As their final, each student had to present a speech to his classmates. I created a list of possible venues and occasions, and by lottery, each student was given the topic/venue which he had to address. The occasions include sheva berachos of your sister, promoting a kiruv event at your shul, bar mitzvah of a younger brother, opening words as emcee of shul dinner, class representative at graduation, Bubby’s surprise 90th birthday party, speaking to a group of eighth grade students and their parents to promote the yeshiva, class valedictorian, convincing the non-Jewish mayor of the city to allow the yeshiva to build a new building, etc.


I should add that, at present, I continue to give a class in Public Speaking, currently in Yeshiva Ohel Torah in Monsey, as a teacher for the wonderful organization, LifePrep.

Eight years ago, a student in Ohr Naftali was assigned to speak at his neighbor’s fiftieth anniversary party. He began his speech by relating a d’var Torah that emphasized the importance of having good middos and being a pleasant person. He continued by saying, “Everyone knows our dear neighbors – Rabbi and Rebbetzin Staum – who are celebrating their fiftieth wedding anniversary today, possess these wonderful qualities…”

When he concluded his speech, I couldn’t help but share with him that, believe it or not, that day, February 17, happened to be my anniversary (coincidentally it was also my wife’s anniversary), albeit that year was our fourteenth anniversary, not quite our fiftieth. I also told them that there was no place I’d rather be on my anniversary than with them.

The following week in the middle of class the boys presented me with an ice cream cake and a card which read: “Happy Anniversary. Better late than never!”

It was a very sweet and thoughtful gesture, and, thankfully I still have my teeth and was able to enjoy the cake. But it did give me a moment’s pause to think about my fiftieth anniversary. I pray that G-d will grant us the blessing to reach such a beautiful and precious milestone.

We live our lives trying to balance our short-term, immediate focus with our long-term, future focus. The challenge is that the pressures of today make it so difficult for us to focus on the growth and goals of tomorrow.

It’s been said that youth is not so much a matter of age as it is a matter of attitude. In the Torah Yehoshua bin Nun is referred to as a na’ar (youth) despite the fact that he was well advanced in his years. The Nesivas Shalom explains that as long as one is still growing and has not stagnated spiritually, he is still deemed a na’ar. Yehoshua may have been advanced in years, but he still sat at the feet of his mentor, Moshe Rabbeinu, with youthful exuberance and vigor. Therefore, he is still called youthful.

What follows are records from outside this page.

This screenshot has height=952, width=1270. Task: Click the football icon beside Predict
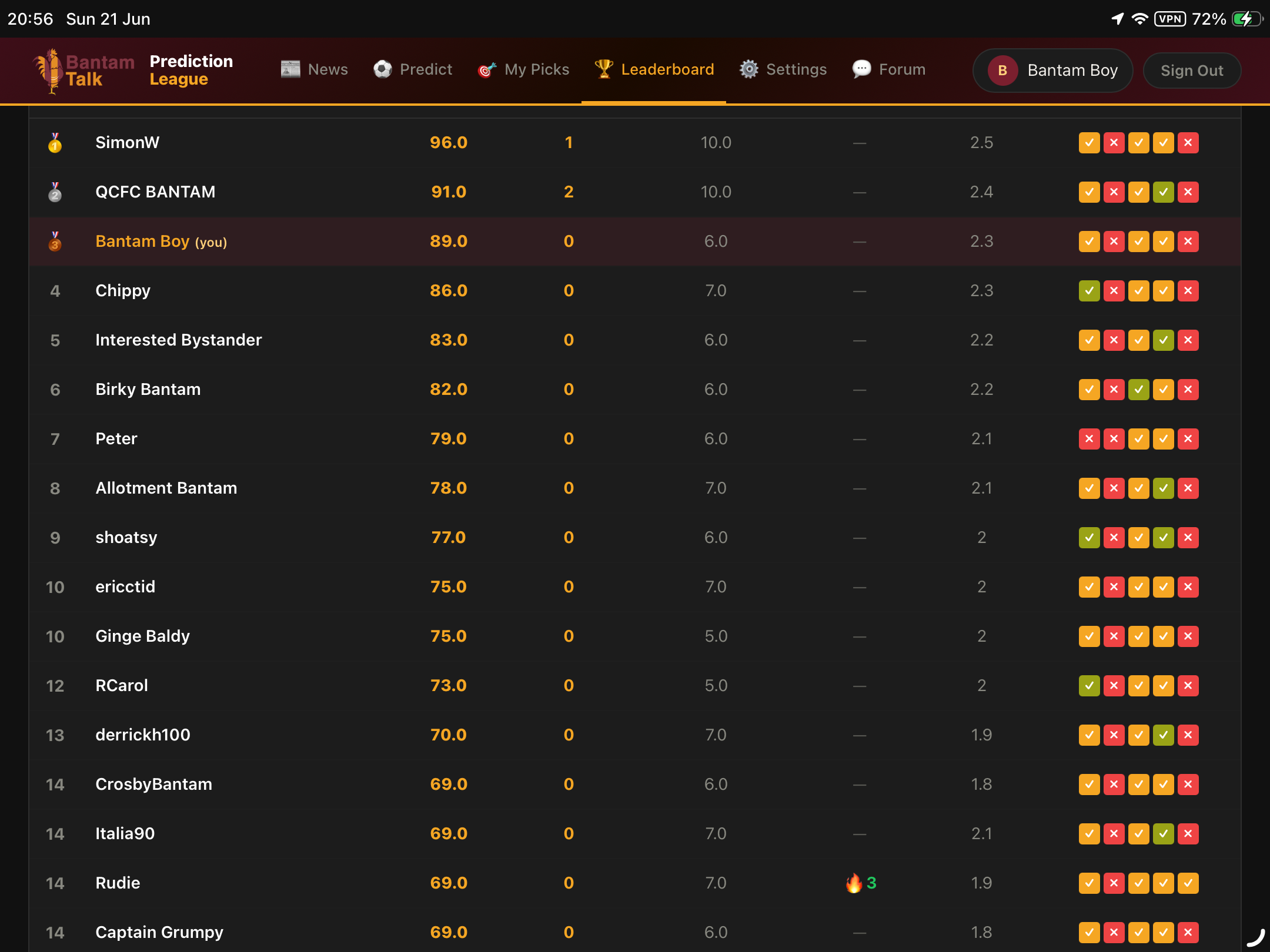click(383, 69)
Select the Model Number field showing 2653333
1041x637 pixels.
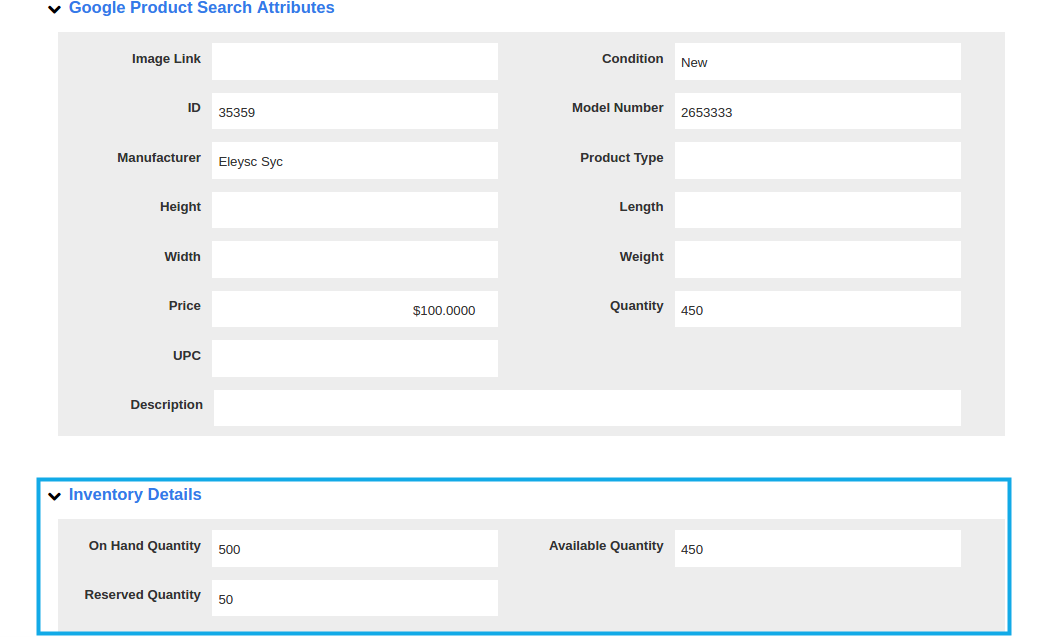[x=817, y=110]
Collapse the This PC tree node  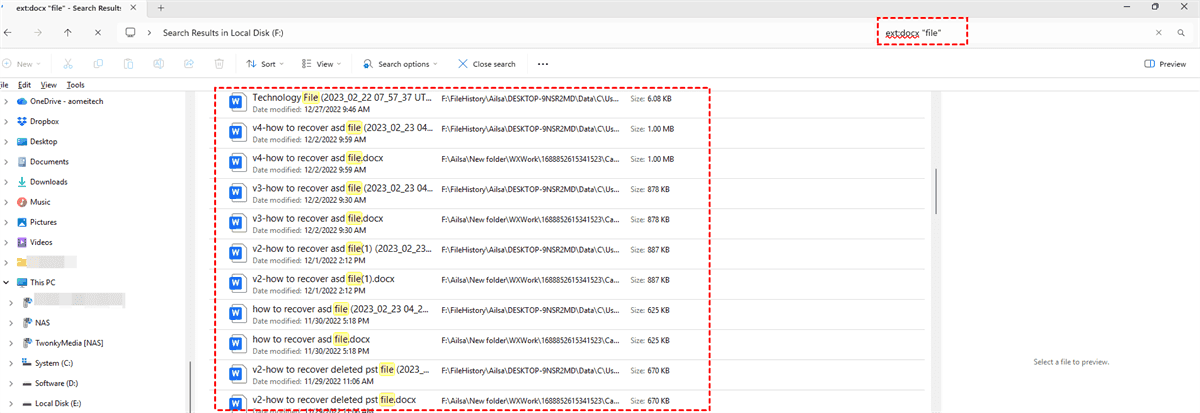(8, 282)
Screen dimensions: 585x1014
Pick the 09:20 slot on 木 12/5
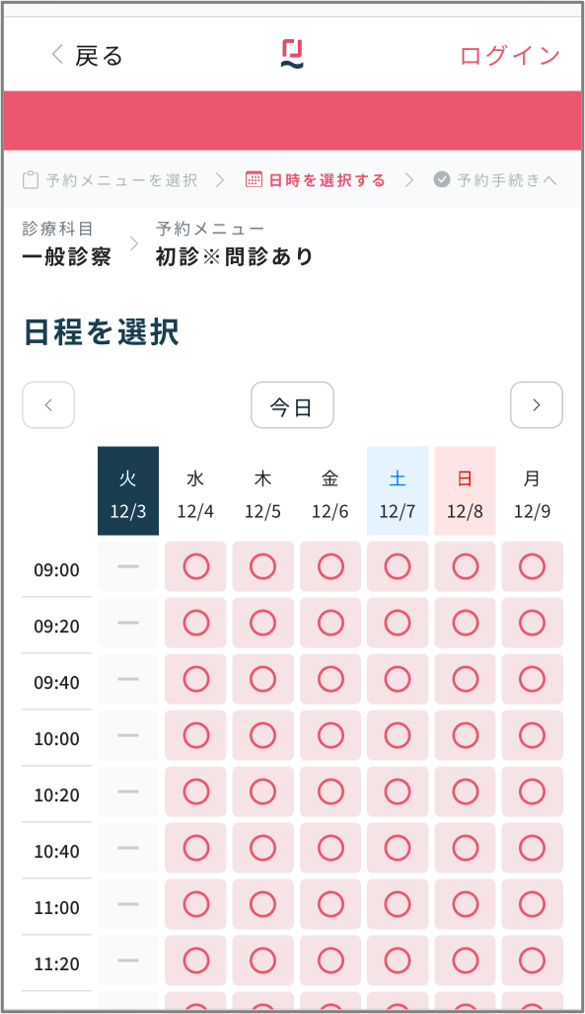tap(263, 623)
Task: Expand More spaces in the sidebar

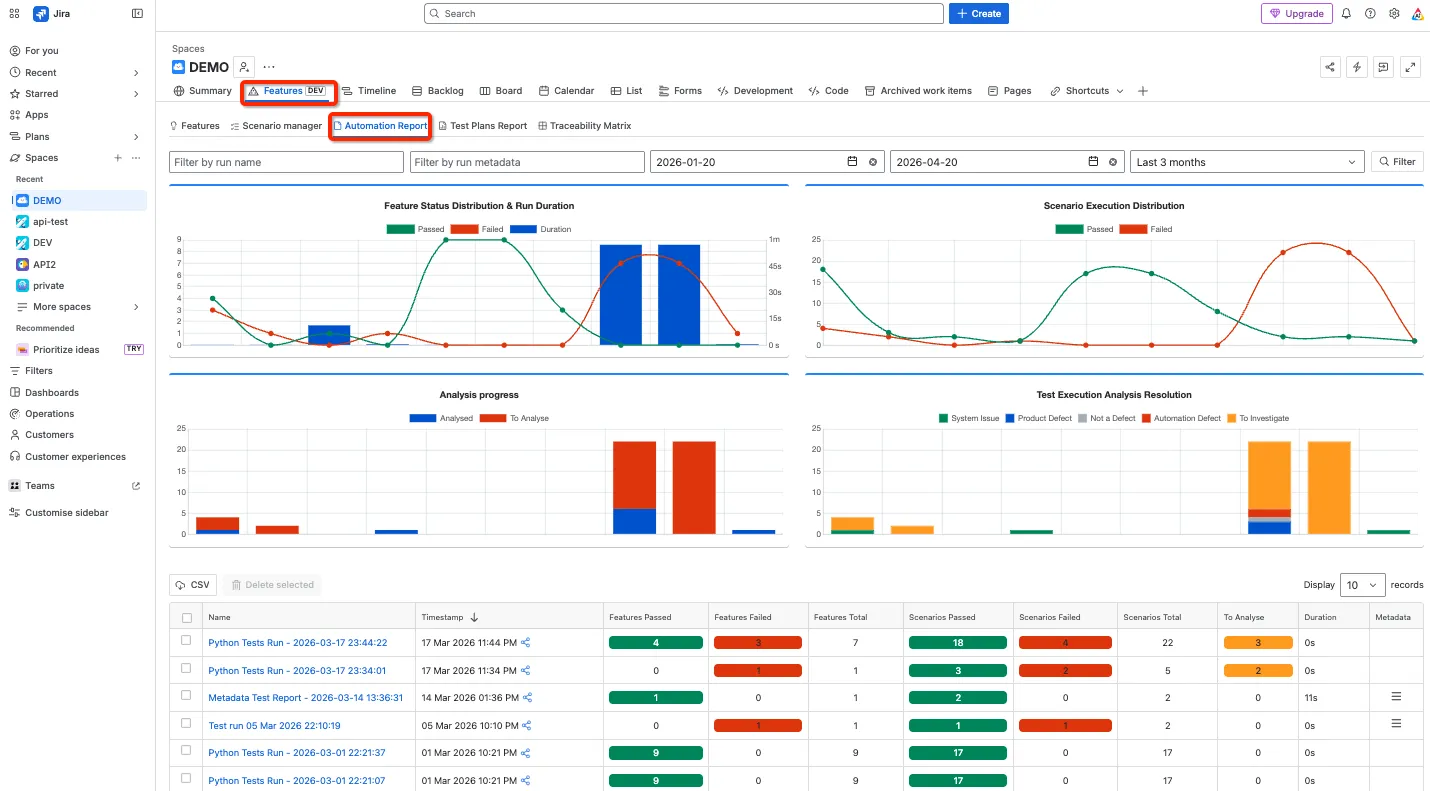Action: 78,307
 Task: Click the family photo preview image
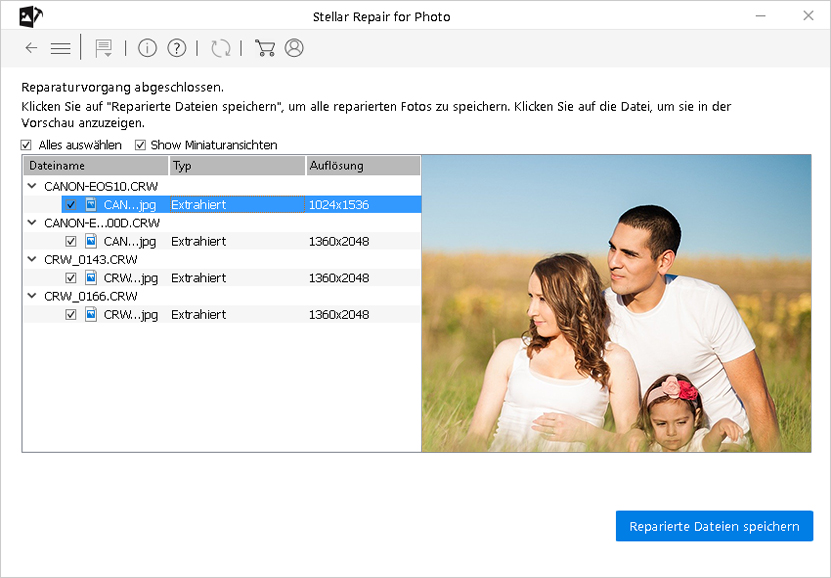coord(616,303)
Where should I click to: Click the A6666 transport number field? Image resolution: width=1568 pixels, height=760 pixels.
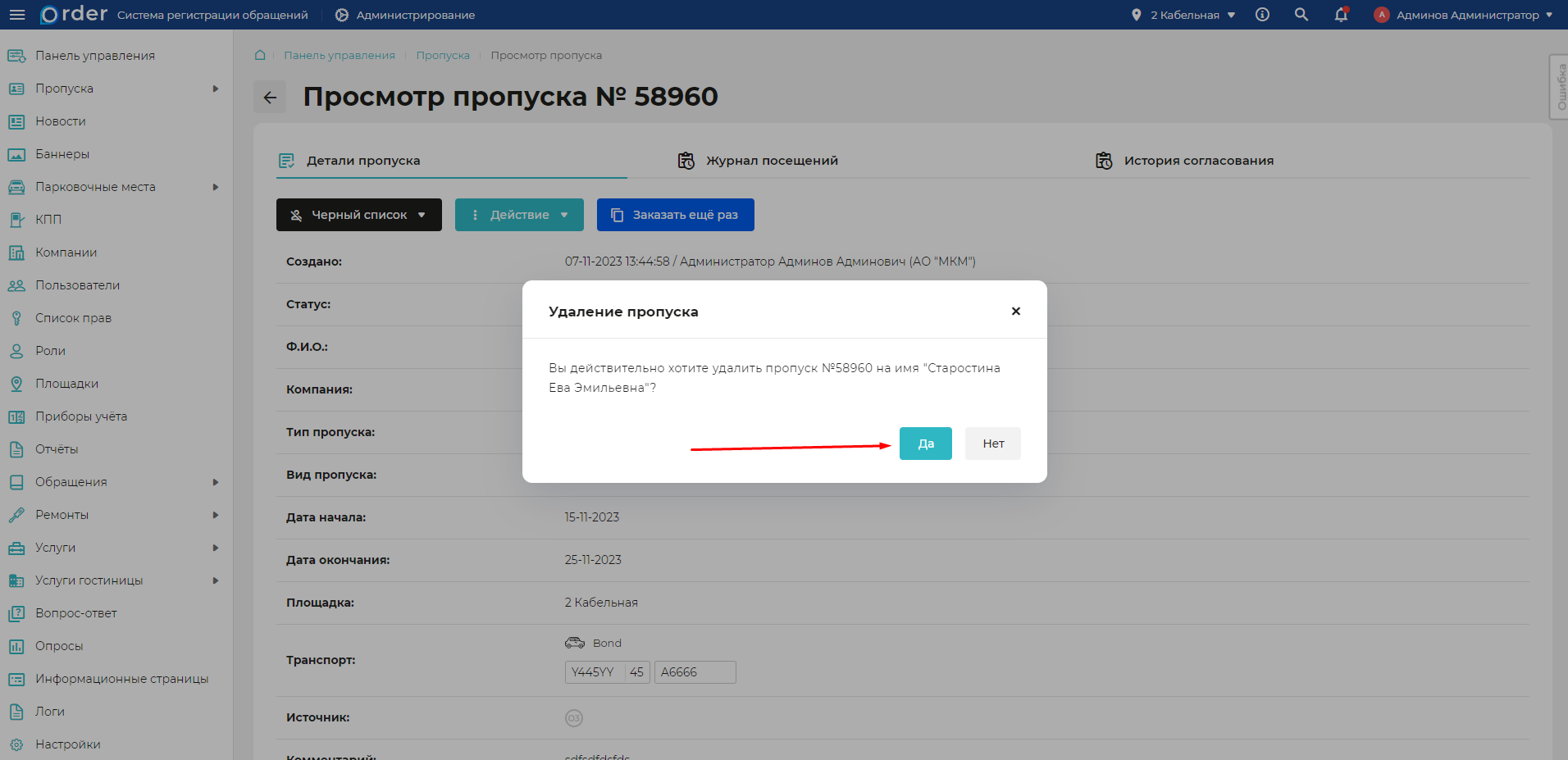click(x=694, y=672)
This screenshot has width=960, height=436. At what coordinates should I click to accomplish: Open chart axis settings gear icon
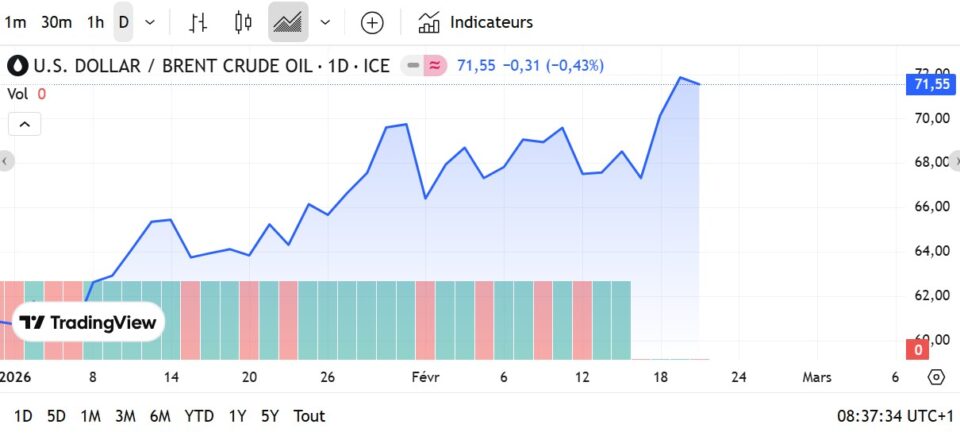click(936, 377)
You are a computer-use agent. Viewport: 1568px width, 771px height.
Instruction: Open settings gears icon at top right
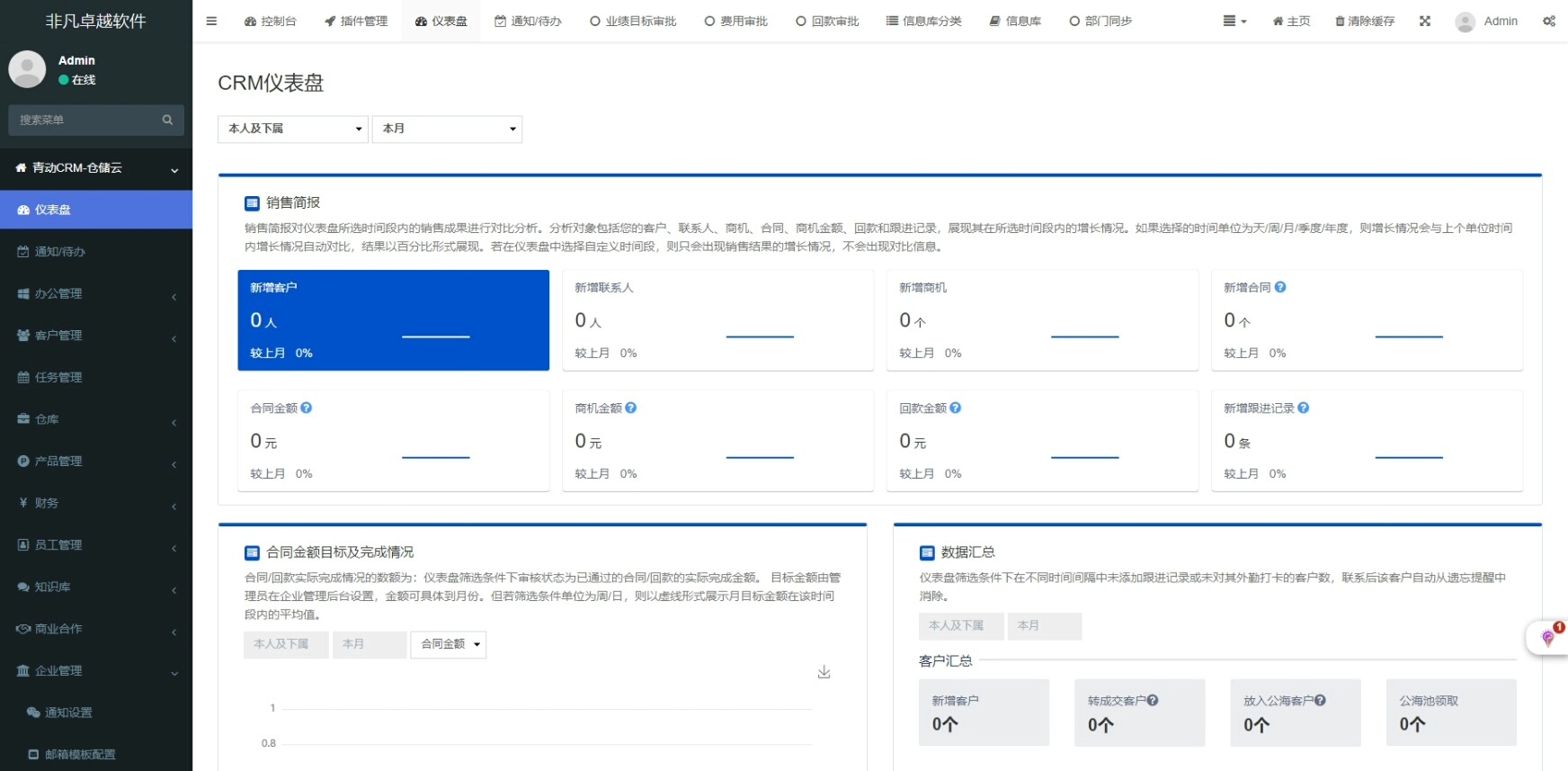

Nesivas Shalom adds that when the brothers of Yosef demanded that he release Binyamin and allow him to return to Cana’an with them, they said “For how can we go up to our father if the na’ar is not with us?” This is a question we must each ask ourselves “How can we return our souls after we leave this world if our na’ar – that youthful exuberance and drive to grow and accomplish – is not with us, because we have allowed ourselves to become old, withered, and frumpy.

More impressive than fifty years of marriage is when it is also a celebration of fifty years of growth and accomplishment. The only way to achieve that is by growing every day. Not easily done, but well worth the price.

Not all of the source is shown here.